**INFORMATION SUPPLIED:**
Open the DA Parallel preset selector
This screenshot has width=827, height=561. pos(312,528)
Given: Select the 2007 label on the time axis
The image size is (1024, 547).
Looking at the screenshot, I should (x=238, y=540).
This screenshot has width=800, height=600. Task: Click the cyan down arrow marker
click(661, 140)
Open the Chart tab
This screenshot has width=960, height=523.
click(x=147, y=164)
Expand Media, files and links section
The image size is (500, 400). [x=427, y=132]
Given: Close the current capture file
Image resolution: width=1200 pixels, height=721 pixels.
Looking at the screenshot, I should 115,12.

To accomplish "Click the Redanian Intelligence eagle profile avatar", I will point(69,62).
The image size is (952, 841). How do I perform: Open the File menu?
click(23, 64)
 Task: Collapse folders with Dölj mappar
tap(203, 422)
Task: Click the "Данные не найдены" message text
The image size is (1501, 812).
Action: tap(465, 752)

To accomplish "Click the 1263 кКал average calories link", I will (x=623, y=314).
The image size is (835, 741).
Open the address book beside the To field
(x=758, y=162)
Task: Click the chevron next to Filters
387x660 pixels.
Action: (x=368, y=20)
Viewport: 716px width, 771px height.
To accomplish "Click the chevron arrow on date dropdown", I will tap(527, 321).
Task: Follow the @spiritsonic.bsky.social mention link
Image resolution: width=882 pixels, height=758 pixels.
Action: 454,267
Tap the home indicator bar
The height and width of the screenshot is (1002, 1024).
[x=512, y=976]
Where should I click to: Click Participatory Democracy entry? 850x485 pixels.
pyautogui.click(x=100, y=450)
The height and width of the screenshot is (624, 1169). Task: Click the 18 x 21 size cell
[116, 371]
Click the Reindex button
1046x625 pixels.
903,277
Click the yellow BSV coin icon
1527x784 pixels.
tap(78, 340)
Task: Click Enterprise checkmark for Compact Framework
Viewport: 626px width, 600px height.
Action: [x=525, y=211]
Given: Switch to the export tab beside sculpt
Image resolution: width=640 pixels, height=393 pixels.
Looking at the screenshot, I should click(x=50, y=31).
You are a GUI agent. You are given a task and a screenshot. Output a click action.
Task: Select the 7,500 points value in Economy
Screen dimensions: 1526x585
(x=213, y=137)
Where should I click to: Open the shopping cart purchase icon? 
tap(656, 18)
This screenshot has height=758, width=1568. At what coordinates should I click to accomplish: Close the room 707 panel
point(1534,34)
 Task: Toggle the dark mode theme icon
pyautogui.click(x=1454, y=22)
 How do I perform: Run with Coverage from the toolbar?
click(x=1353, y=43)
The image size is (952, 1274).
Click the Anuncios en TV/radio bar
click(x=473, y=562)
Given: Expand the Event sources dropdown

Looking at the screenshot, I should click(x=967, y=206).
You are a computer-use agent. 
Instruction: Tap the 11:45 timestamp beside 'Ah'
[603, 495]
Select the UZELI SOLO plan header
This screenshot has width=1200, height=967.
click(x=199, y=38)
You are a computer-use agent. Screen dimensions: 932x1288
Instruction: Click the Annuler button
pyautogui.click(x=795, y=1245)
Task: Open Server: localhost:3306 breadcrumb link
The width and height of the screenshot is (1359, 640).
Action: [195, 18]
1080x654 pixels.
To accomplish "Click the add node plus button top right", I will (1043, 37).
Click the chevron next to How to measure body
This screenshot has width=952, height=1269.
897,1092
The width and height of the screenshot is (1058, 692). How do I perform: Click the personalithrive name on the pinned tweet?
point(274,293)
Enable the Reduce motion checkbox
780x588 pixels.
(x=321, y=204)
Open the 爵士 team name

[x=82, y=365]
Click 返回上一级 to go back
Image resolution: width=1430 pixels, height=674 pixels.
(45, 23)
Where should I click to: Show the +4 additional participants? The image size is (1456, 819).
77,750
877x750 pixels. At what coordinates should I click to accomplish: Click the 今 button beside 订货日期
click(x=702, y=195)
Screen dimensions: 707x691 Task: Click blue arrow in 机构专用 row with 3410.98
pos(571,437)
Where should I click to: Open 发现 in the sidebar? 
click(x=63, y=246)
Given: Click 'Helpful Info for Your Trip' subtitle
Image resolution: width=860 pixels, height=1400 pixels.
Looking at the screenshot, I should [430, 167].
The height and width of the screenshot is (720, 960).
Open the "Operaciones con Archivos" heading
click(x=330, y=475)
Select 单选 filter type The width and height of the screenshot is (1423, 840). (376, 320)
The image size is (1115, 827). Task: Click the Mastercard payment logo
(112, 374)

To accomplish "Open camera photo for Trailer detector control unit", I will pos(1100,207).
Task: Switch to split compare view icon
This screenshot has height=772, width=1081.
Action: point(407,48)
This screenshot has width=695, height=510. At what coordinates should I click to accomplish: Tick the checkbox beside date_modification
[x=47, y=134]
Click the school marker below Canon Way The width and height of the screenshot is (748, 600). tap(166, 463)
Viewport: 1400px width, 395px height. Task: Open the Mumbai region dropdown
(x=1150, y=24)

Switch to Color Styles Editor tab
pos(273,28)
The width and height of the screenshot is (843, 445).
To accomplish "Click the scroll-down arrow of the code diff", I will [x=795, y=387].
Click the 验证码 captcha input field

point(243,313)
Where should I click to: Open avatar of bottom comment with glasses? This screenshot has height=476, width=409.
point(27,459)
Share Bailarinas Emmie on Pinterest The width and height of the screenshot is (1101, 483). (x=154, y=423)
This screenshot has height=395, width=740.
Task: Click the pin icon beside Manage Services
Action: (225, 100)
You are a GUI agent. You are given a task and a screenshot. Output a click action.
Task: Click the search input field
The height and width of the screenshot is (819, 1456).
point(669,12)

**TASK TO CARRY OUT:**
Reading through the records above, report each line in which the string "computer" is found.

**RESPONSE BELOW:**
You are a computer-use agent. 
You are a computer-use agent. Screen dimensions: 932x1288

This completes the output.